30 For these reasons, the proceeding will be dismissed.
[1] Magistrates’ Court of Victoria complaint E11580734 filed 12 May 2014.
[2] It is common ground that the definitions set out here were the applicable ones and there is no suggestion that the medical panel made any error in this regard.
[3] Now revoked and replaced by the Supreme Court (General Civil Procedure) Rules 2015.
[4] Panel’s Reasons for Opinion dated 6 January 2015 (‘Panel’s statement of reasons’), 5.
[5] [2013] HCA 43; (2013) 252 CLR 480 (‘Wingfoot’), 497-505 [42]-[63], [67].
[6] Panel’s statement of reasons, 6.
[7] Plaintiff’s amended written submissions dated 15 June 2015, [8].
[8] Panel’s statement of reasons, 7-9.
[9] Ibid 10.
[10] Ibid 5.
[11] Notes made by one of the panel members, Dr Pianta, an orthopaedic surgeon, indicate that he contemplated at one stage that the plaintiff might have a ‘chronic pain disorder’.

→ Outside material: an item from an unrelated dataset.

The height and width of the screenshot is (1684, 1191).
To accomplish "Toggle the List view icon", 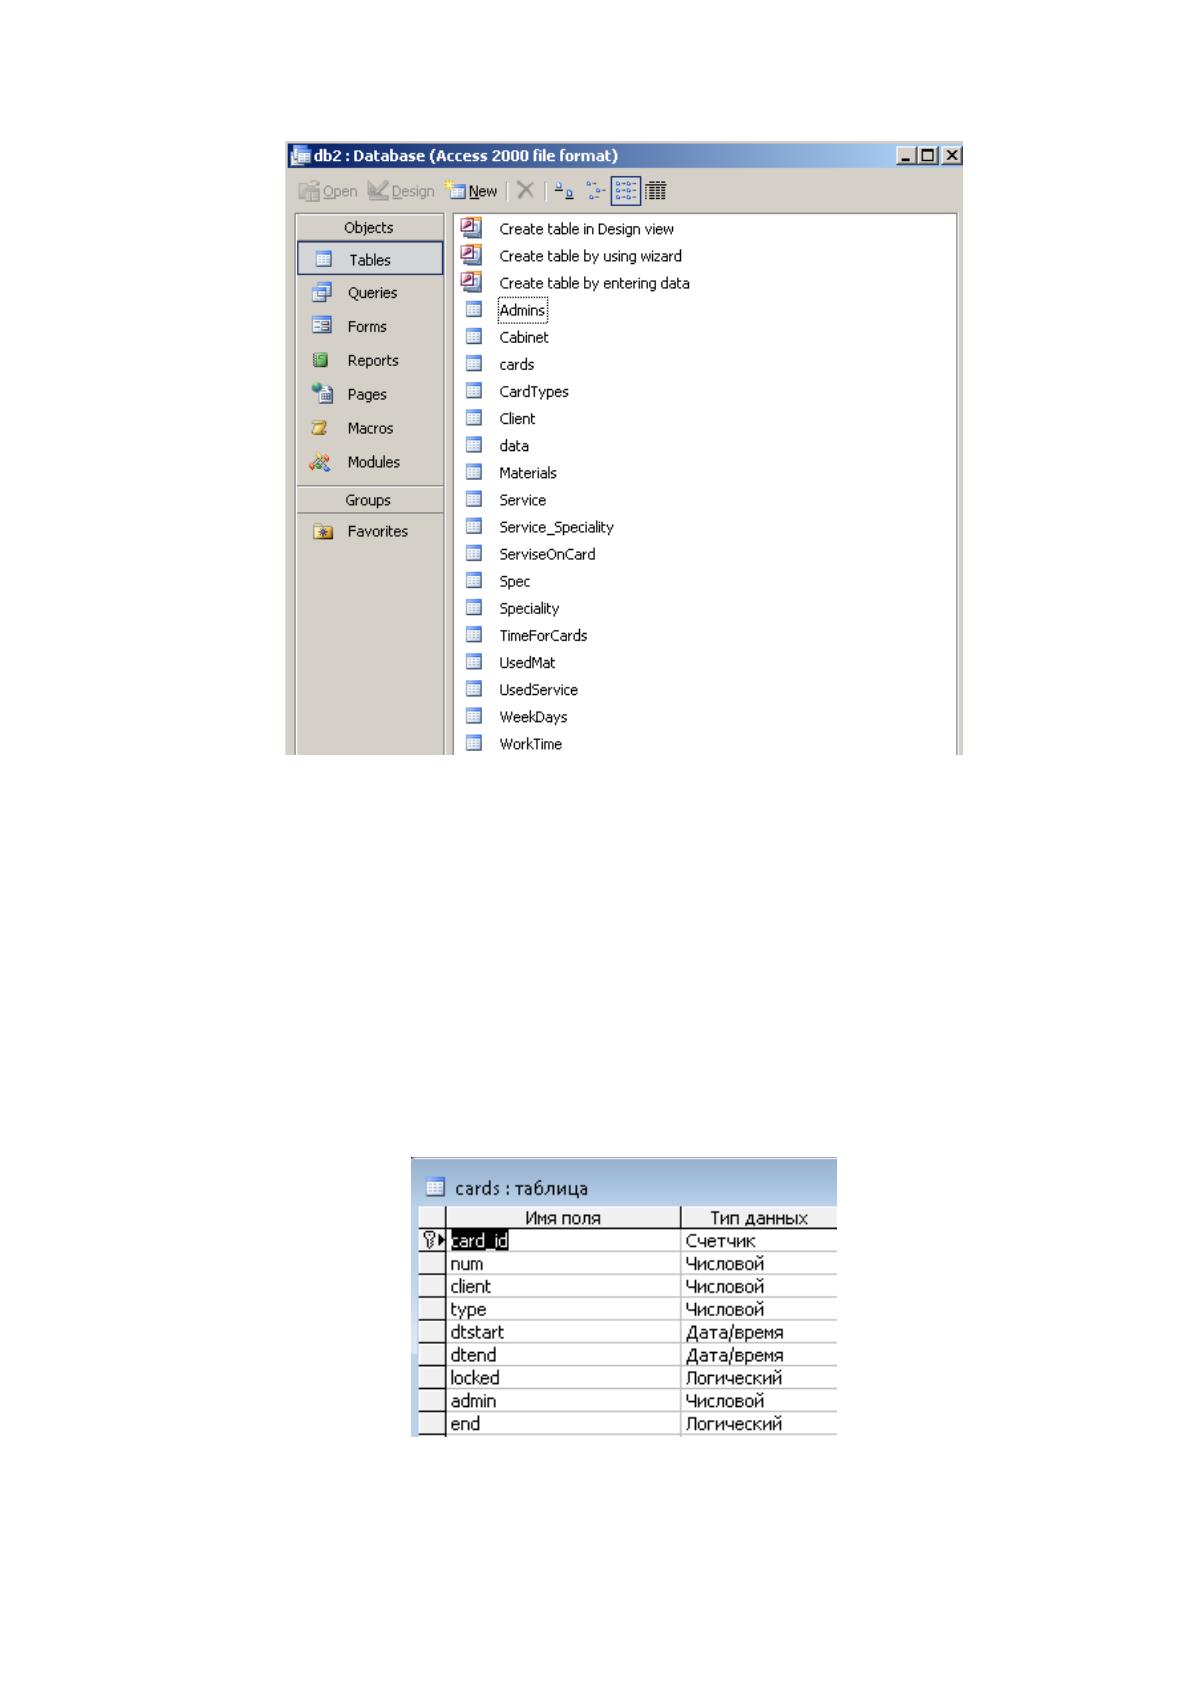I will [626, 190].
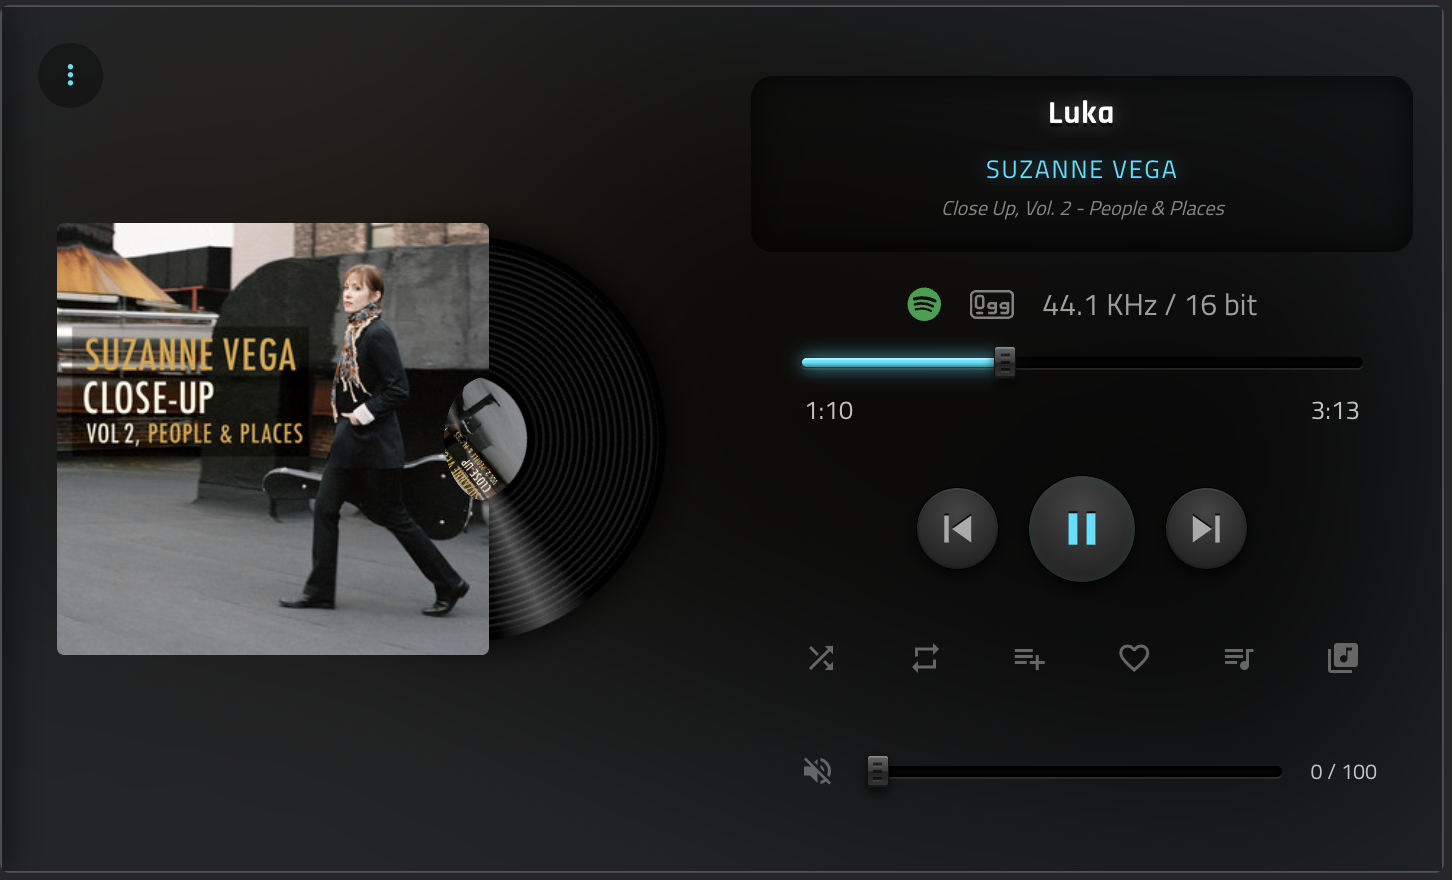Click the album cover artwork
This screenshot has height=880, width=1452.
pyautogui.click(x=273, y=439)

[12] The plaintiff’s contentions as to the alleged inadequacy of the panel’s statement of reasons have never included any complaint relating to the panel’s assessment of her psychological or psychiatric condition. Rather, those contentions have been limited to the plaintiff’s physical condition only. See grounds 9(a), (b) and (d) and see paragraphs 10 and 16 of the plaintiff’s amended written submissions dated 15 June 2015.
[13] Panel’s statement of reasons, 7.
[14] Ibid 9.
[15] Ibid 10.
[16] As mentioned above, at an early stage of the hearing on 7 March 2016 counsel for the plaintiff abandoned all contentions relating to the plaintiff’s left shoulder. Compare North v Homolka [2014] VSC 478 (Ashley JA) [64(4)], [65], [98].
[17] Panel’s statement of reasons, 9.
[18] Ibid 9-10, the considerations being designated (i)-(viii) inclusive.
[19] Cf North v Homolka [2014] VSC 478 (Ashley JA) [32], [99]-[107]. The plaintiff initially directed numerous grounds and extensive submissions to the meaning of the IPAR report and to the use made of it by the panel, but, as indicated above, all of those grounds and submissions have now been abandoned.
[20] For a similar view, see Haq v Dodgshun [2015] VSC 450 (John Dixon J), esp at [53].
[21] [2013] HCA 43; (2013) 252 CLR 480, 497-505 [42]-[63], [67].
[22] Cf discussion regarding the adequacy of judicial reasons in relation to an assessment of the credibility of a witness in Woolworths Ltd v Warfe [2013] VSCA 22 [121]-[142], and the authorities there cited.